The blood sugar dip feels more physical — hollow, a bit shaky, hard to shake off. Without meals breaking the day up, there is just more empty time to sit in your own head. Even small things start to feel like more effort than they are worth.
Tiny noises become surprisingly grating.
At the desk, it looks like checking the same thing twice, losing track, and not being able to get back into the task. Nothing obvious is wrong. The day just has nothing to hold it together.
Watching the mood makes it worse. You notice you feel off, start checking yourself every few minutes, and the weight of it really starts to drag you down. The worry is not about one clear problem — it is about the fast itself.
Whether it is going wrong. Whether the feeling means something. On its own, it does not. But the watching adds to the worry.

The Mid-Afternoon Drop
Day two, somewhere between 2pm and 4pm, is the lowest point emotionally. The morning has movement in it, and the evening has the end of the day in sight. The mid-afternoon has neither — just the screen, the untouched juice, and nothing to look forward to in the next two hours.
Your energy is tanking, that morning fast is finally catching up with you, and any big chores left on your plate are going to hit you like a ton of bricks. They pile into the same two-hour window. That is why mid-afternoon hits so hard.
The urge to call the whole fast pointless peaks here. Not because anything has gone wrong, but because you are stuck with the feeling and the fast feels endless for that hour.
Getting up and moving helps more than sitting there with it. Get away from the screen and the untouched glass, go somewhere else for ten minutes, and come back. The afternoon looks different at 4:30 than it did at 3pm.
If the mood has turned into “I’m done with this,” why motivation drops while juicing helps separate a bad hour from a real decision to stop.
ACTION: What to do at 3pm
When mood is lowest and the whole thing feels pointless: drink the next juice, get up, and get out of the room for ten minutes. Do not sit with the feeling at the desk. Give the hour a chance to change before you make a decision.
When the Edge Starts to Lift
Day three is different. Not better in every moment — some parts still drag — but the day has less bite. The wired edge from withdrawal is gone, the afternoon dip is smaller, and the no-meal drag stops feeling urgent.
By day four, the morning is noticeably clearer. Not a burst of energy — just the absence of the grogginess that normally takes an hour to shake. That is the first sign the rough stretch is moving off.
If the rough patch feels bigger than mood, compare the day with how to tell if your juice cleanse is going well before treating it as failure.
WARNING: Mood alone is not the stop sign
Irritability and flatness on days one and two are common. If mood is still getting worse on day three, or it comes with confusion, dizziness, or real weakness, treat it differently. If your body is getting worse too, compare it with juice fast side effects before you keep going.

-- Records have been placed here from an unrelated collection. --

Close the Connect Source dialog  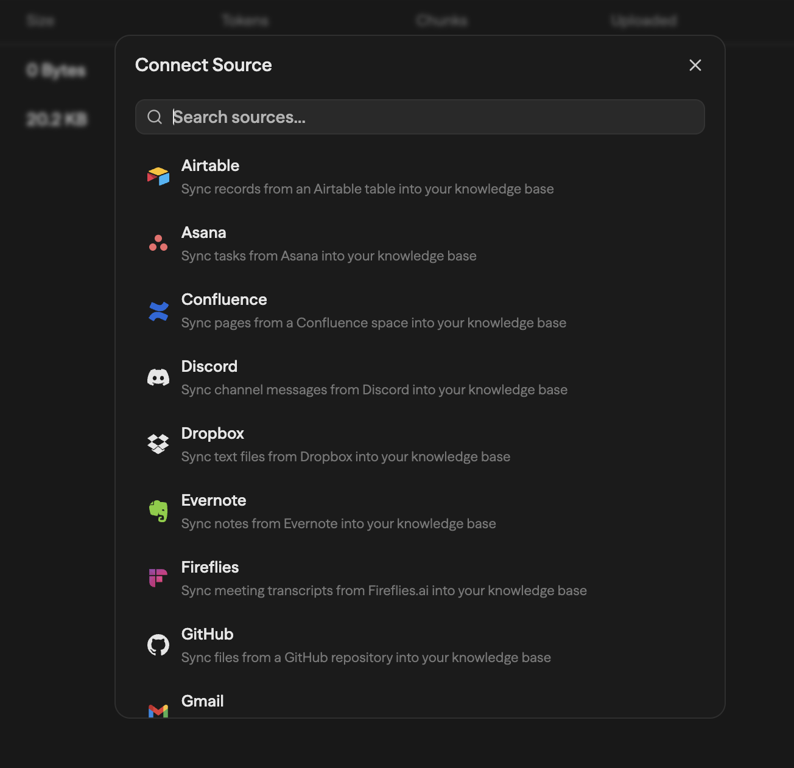[695, 65]
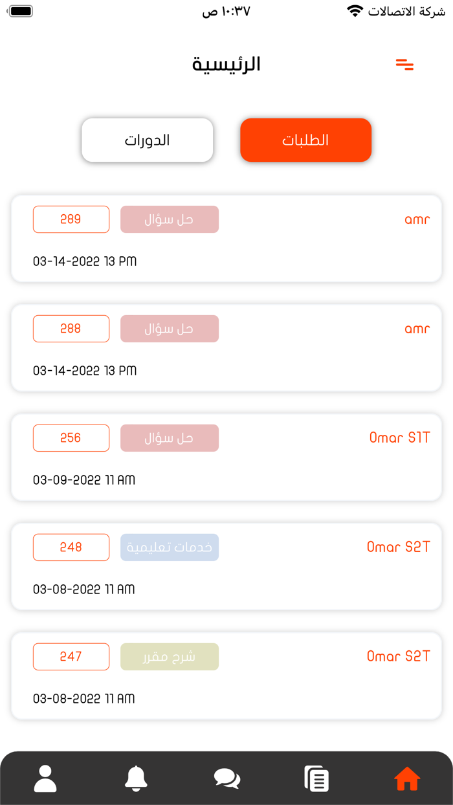Tap the home icon in bottom bar

point(407,778)
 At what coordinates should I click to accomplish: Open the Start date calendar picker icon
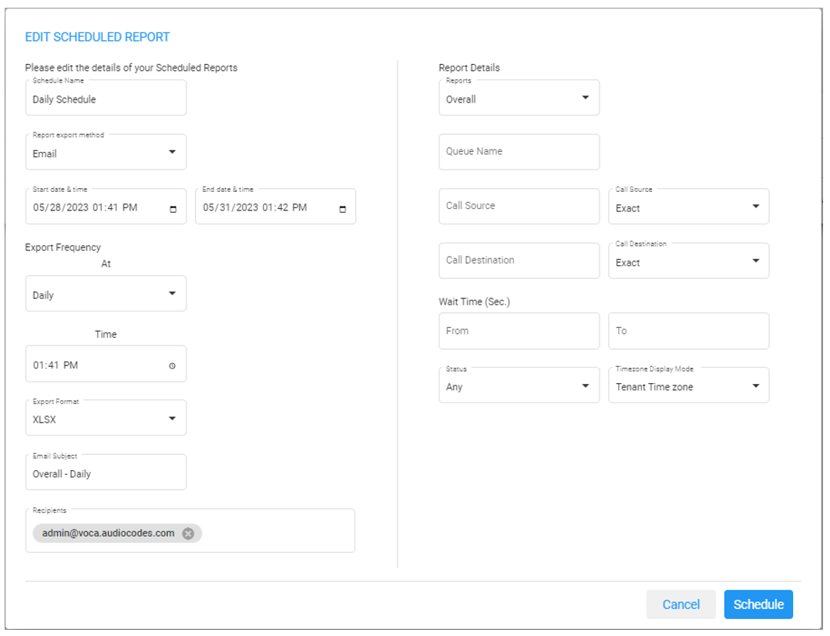173,209
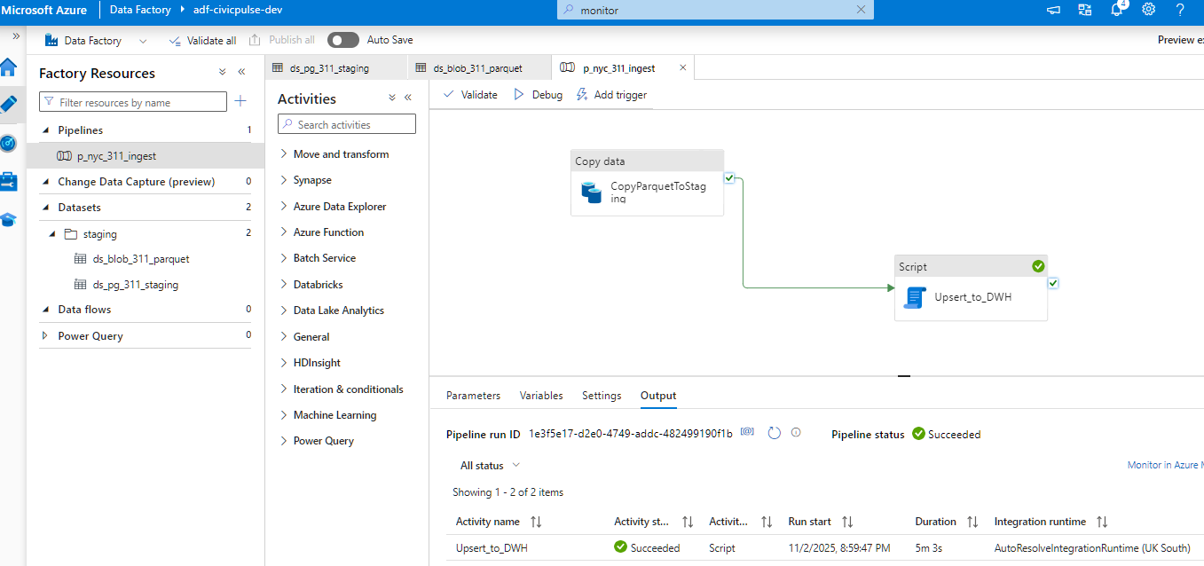This screenshot has width=1204, height=566.
Task: Click the CopyParquetToStaging success checkbox
Action: [x=728, y=178]
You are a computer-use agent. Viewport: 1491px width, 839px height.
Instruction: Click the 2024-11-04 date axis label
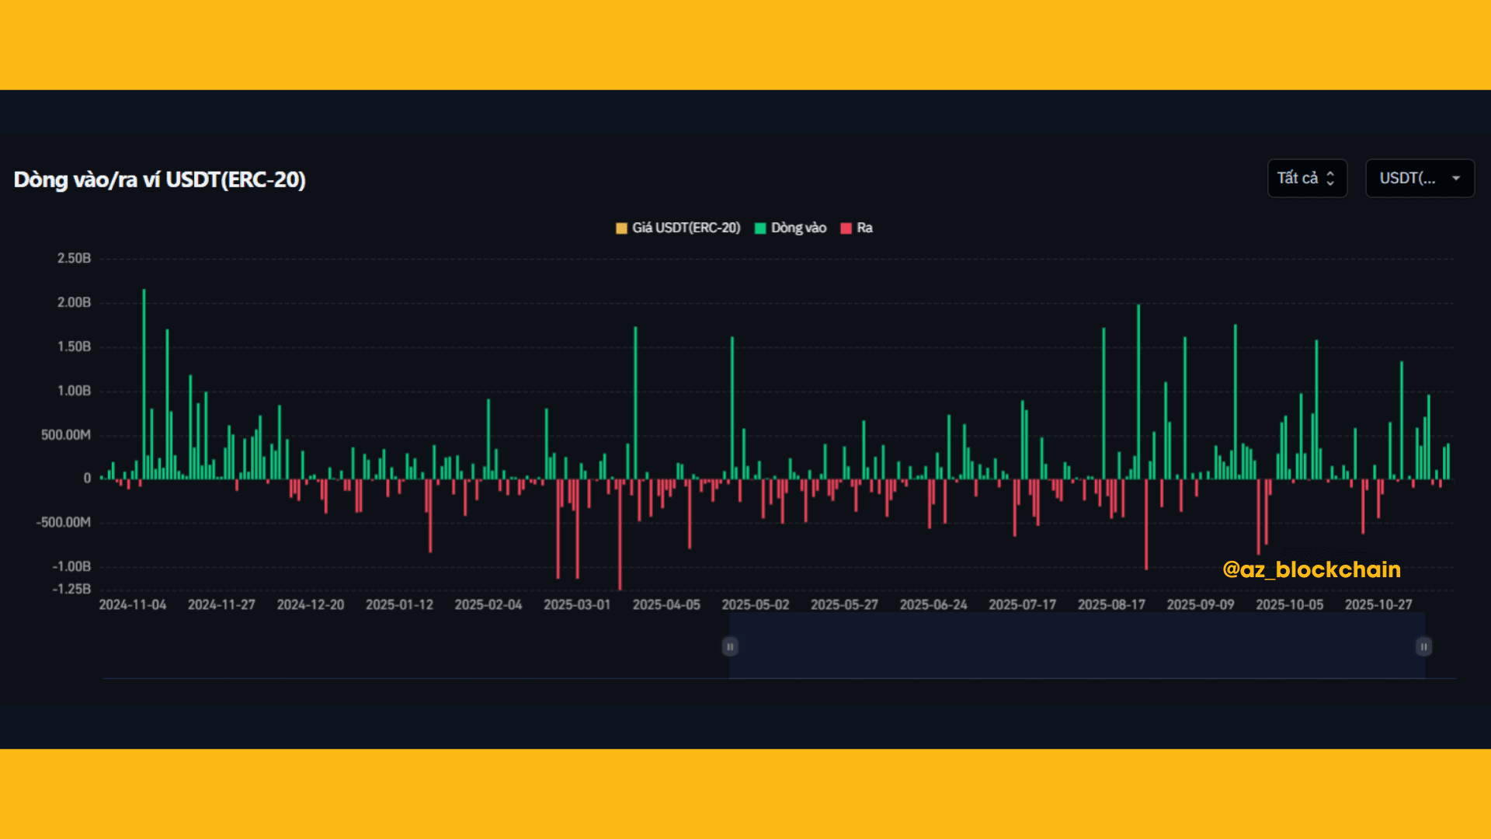click(132, 604)
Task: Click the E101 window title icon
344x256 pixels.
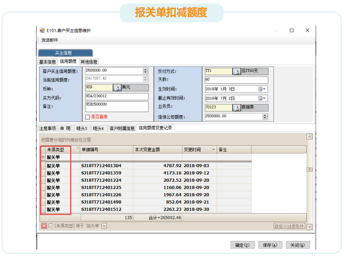Action: 42,31
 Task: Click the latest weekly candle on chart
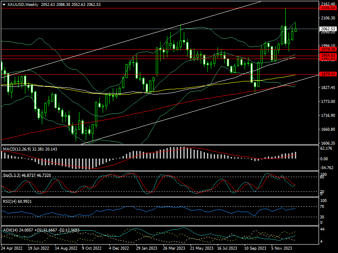[x=296, y=30]
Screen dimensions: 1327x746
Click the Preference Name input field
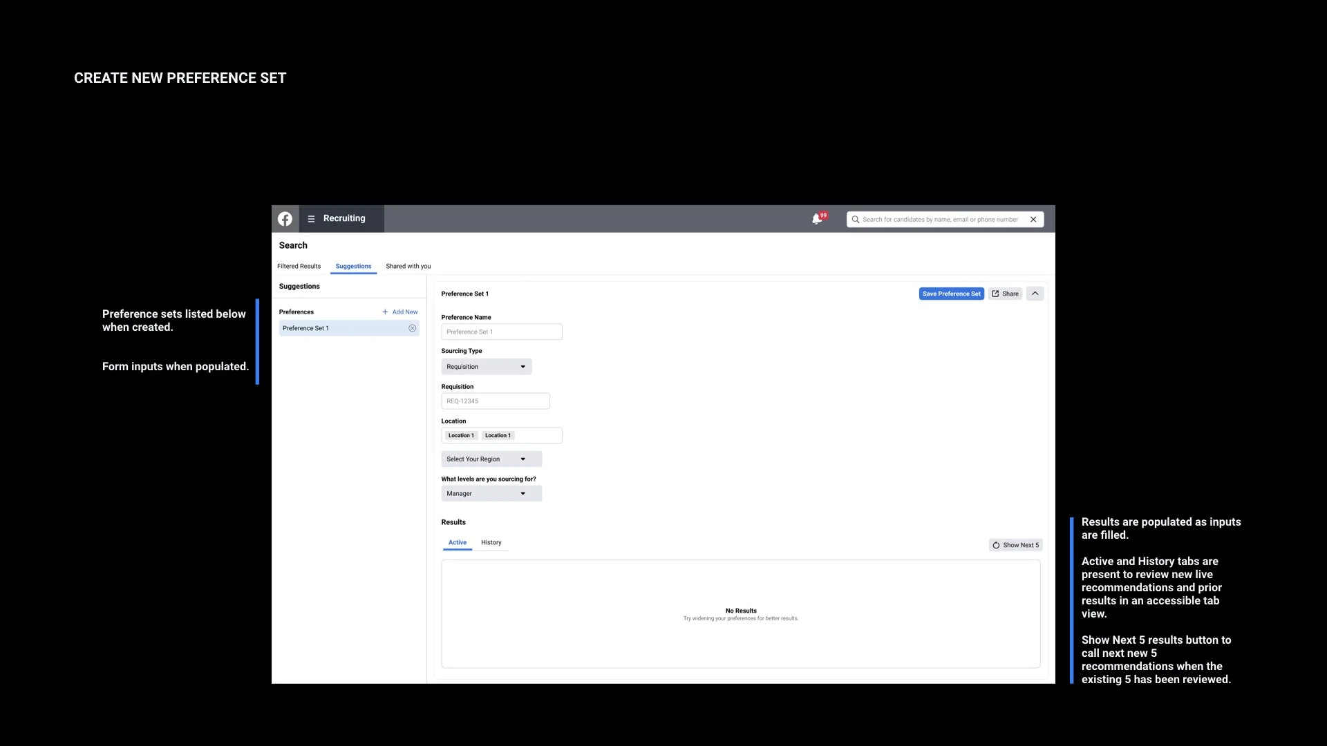[x=501, y=332]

When Mood Change Is a Warning
Irritability, flatness, and anxiety on the first two days are common. They are real and unpleasant, but they are not a reason to stop.
The line changes when mood comes with the body going downhill. Mood getting worse on day three, flatness with confusion, or feeling emotionally shut down while physically weak is different. That is worth acting on.
Feeling emotionally rough is not a reason to stop. Feeling emotionally rough while your body is clearly getting worse is. Mood feels harder than hunger on the rough afternoons. By day four it is lighter — not exciting, but no longer something to get through hour by hour.